Food & Nutrition Security – The Biosecurity, Health, Trade Nexus

13-14 December 2021, Canberra


Dr Walter Okelo

Research Scientist, CSIRO Land and Water

Dr Walter Okelo is a research scientist at the Commonwealth Scientific and Industrial Research (CSIRO) and his current research involves quantifying economic impact of biosecurity risks at the the human-animal-environment interface. Also, Walter currently leads an interdisciplinary project focussing on sustainable management of antimicrobial resistance in Fiji among other projects. Walter’s research interests include biosecurity economics, resource economics, disaster risk management, One Health, and techno-economics. Walter holds a PhD in economics from University of Edinburgh and post graduate certificates in applied econometrics and epidemiology (from Utrecht University) and health economics (from the World Bank). Walter is a veterinarian by background and has over six years’ experience in designing and evaluating biosecurity projects in Asia, Africa, Australia and the Pacific region. Walter is a Commonwealth Scholar and enjoys nature and playing basketball.
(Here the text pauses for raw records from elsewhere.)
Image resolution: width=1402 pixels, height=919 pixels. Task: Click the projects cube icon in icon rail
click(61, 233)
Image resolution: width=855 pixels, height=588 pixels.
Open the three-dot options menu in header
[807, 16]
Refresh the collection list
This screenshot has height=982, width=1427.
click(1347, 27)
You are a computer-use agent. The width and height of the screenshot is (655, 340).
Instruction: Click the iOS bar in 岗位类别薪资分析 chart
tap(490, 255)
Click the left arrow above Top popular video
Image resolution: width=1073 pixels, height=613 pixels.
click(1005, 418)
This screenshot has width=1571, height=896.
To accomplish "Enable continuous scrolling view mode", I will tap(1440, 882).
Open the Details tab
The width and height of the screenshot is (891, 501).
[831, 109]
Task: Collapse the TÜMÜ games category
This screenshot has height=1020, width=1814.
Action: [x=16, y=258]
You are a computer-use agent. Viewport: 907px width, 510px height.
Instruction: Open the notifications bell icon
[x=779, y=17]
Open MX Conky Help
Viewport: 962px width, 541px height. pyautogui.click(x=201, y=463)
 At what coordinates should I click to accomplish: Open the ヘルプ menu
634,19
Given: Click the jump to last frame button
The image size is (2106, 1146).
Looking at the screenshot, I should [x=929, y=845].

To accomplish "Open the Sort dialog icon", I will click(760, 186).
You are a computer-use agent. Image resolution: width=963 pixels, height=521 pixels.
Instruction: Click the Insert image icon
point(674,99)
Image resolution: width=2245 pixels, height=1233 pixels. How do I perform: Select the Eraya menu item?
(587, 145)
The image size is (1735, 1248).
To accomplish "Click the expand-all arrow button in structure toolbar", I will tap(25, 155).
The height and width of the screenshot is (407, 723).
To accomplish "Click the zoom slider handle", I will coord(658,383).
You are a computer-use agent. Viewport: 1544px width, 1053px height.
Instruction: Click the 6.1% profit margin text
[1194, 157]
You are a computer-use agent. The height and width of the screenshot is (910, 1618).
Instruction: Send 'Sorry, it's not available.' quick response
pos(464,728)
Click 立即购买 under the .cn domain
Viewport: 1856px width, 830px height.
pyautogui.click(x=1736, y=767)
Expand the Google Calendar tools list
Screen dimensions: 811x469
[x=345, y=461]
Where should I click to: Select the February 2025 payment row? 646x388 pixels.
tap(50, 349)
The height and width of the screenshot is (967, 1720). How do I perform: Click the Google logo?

Curbing antimicrobial resistance


The discovery of antimicrobial agents for treatment of diseases in humans, animals, and plants was one of the most significant events of the 20th century. Notwithstanding their importance, acquired resistance has become increasingly evident and this pattern has followed the introduction of each new antimicrobial agent. Antimicrobial resistance (AMR) has not only led to unwarranted mortality rates in humans, but also presents a major economic burden to farmers, governments, and the rest of the society. Hence, the alarming worldwide escalation of AMR poses a serious threat to public health, agricultural production, and food security, and can cause major disruption globally.

Whilst there has been progress in understanding the causes of AMR, there is a dearth of knowledge on how to empirically mitigate it using the One Health approach in low resource settings. Furthermore, the occurrence of AMR in the Pacific region is poorly understood. Using Fiji as a case study and through the Enhancing the Management of Antimicrobial Resistance (EMAR) project, we illustrate how systems thinking can be applied in the context of AMR. We also describe the impact of AMR on agricultural systems and demonstrate how we are tackling the problem of resistance in Fiji to improve health, agricultural production, and ecosystem outcomes in a sustainable and cost-effective manner. We envisage that the approach used in Fiji including the lessons learnt will be scaled out to other low resource settings to reduce the spread of AMR.